SOURCE MATERIAL Start Marker

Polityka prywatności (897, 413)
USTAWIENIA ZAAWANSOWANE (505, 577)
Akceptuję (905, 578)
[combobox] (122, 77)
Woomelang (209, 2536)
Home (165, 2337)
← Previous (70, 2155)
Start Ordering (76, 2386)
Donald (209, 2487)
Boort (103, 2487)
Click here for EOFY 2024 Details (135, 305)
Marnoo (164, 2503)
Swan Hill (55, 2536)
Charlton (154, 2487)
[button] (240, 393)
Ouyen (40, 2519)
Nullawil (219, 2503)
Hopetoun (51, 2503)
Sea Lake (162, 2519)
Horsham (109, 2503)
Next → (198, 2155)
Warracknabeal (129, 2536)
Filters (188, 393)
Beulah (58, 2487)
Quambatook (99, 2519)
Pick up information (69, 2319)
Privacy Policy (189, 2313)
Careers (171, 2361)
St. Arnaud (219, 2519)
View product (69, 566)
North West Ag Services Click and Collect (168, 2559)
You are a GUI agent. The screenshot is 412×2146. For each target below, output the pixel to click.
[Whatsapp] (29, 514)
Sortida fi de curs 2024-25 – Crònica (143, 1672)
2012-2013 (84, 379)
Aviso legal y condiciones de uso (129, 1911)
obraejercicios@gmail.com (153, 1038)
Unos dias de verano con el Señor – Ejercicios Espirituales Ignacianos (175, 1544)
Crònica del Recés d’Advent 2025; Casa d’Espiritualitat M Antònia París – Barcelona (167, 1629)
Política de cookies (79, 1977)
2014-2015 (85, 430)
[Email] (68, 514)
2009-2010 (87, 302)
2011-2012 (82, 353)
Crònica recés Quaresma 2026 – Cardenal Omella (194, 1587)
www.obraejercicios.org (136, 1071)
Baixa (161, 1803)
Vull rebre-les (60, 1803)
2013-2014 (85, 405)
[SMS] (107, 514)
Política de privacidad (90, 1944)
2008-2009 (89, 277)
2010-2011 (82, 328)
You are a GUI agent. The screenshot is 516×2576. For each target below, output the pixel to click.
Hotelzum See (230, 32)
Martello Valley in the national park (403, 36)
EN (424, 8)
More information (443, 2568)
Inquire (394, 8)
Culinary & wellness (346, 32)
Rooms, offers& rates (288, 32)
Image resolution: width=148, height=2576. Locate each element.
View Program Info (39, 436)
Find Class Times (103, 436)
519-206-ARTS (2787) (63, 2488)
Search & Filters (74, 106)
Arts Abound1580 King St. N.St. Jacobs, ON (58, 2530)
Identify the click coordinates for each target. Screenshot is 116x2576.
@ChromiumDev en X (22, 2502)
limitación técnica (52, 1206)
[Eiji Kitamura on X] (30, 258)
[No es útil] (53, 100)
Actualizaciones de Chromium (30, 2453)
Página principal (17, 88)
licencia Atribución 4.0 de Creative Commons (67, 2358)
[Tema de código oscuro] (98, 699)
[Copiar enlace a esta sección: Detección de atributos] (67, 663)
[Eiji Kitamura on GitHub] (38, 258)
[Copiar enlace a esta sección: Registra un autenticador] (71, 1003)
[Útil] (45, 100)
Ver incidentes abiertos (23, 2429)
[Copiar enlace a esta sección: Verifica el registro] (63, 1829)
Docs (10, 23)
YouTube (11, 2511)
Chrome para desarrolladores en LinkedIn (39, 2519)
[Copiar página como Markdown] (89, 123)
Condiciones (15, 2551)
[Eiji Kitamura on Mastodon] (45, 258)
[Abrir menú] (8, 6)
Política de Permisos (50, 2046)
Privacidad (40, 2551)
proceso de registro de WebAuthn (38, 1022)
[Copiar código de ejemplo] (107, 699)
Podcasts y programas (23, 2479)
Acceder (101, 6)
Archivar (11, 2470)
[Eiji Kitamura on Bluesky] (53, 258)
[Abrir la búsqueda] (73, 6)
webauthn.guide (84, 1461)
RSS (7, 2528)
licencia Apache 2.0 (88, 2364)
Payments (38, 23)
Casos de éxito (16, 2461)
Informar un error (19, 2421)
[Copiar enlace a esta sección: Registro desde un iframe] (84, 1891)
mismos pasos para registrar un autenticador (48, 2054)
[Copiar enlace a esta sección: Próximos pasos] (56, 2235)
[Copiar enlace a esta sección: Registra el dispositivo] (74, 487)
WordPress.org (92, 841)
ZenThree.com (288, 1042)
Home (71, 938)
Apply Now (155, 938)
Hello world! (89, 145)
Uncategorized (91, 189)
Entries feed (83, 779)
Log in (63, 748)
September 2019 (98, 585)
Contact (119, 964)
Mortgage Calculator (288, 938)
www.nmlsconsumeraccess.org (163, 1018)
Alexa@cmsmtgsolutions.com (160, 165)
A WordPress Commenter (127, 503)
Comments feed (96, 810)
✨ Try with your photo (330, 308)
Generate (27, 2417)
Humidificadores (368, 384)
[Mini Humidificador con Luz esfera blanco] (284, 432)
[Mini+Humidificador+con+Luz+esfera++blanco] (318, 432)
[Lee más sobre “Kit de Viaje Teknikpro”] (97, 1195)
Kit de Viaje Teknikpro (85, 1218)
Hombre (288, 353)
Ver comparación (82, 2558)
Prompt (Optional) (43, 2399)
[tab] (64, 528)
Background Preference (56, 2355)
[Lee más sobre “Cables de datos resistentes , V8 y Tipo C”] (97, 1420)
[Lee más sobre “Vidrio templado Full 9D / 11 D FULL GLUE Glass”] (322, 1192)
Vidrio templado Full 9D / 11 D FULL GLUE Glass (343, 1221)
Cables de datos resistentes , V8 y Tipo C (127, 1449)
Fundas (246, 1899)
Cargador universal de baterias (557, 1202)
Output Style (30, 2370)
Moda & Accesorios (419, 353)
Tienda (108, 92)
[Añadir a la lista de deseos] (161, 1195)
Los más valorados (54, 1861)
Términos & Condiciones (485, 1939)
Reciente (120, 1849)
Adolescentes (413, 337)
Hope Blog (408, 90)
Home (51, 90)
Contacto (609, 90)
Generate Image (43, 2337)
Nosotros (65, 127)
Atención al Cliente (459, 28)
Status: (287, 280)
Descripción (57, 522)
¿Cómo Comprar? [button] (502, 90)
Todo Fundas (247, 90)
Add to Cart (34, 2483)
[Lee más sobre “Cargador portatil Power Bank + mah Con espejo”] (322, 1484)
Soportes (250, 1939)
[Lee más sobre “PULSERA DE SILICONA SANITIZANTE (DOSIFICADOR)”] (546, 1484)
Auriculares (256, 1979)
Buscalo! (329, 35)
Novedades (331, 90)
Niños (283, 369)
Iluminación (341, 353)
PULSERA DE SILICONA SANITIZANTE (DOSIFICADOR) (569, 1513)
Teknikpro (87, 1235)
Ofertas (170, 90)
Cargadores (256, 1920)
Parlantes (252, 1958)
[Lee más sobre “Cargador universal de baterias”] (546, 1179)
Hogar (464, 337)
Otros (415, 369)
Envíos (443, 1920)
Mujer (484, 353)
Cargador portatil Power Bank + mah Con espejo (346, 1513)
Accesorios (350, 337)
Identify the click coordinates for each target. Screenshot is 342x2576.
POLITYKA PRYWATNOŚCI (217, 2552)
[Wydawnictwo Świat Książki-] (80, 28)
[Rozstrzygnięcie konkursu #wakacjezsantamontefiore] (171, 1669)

SOURCE MATERIAL End Marker

PROBLEM STATEMENT -> Every line from the first entry to the line containing "Warracknabeal (129, 2536)" should be transcribed exactly, and nothing beyond it.

RESULT ->
Polityka prywatności (897, 413)
USTAWIENIA ZAAWANSOWANE (505, 577)
Akceptuję (905, 578)
[combobox] (122, 77)
Woomelang (209, 2536)
Home (165, 2337)
← Previous (70, 2155)
Start Ordering (76, 2386)
Donald (209, 2487)
Boort (103, 2487)
Click here for EOFY 2024 Details (135, 305)
Marnoo (164, 2503)
Swan Hill (55, 2536)
Charlton (154, 2487)
[button] (240, 393)
Ouyen (40, 2519)
Nullawil (219, 2503)
Hopetoun (51, 2503)
Sea Lake (162, 2519)
Horsham (109, 2503)
Next → (198, 2155)
Warracknabeal (129, 2536)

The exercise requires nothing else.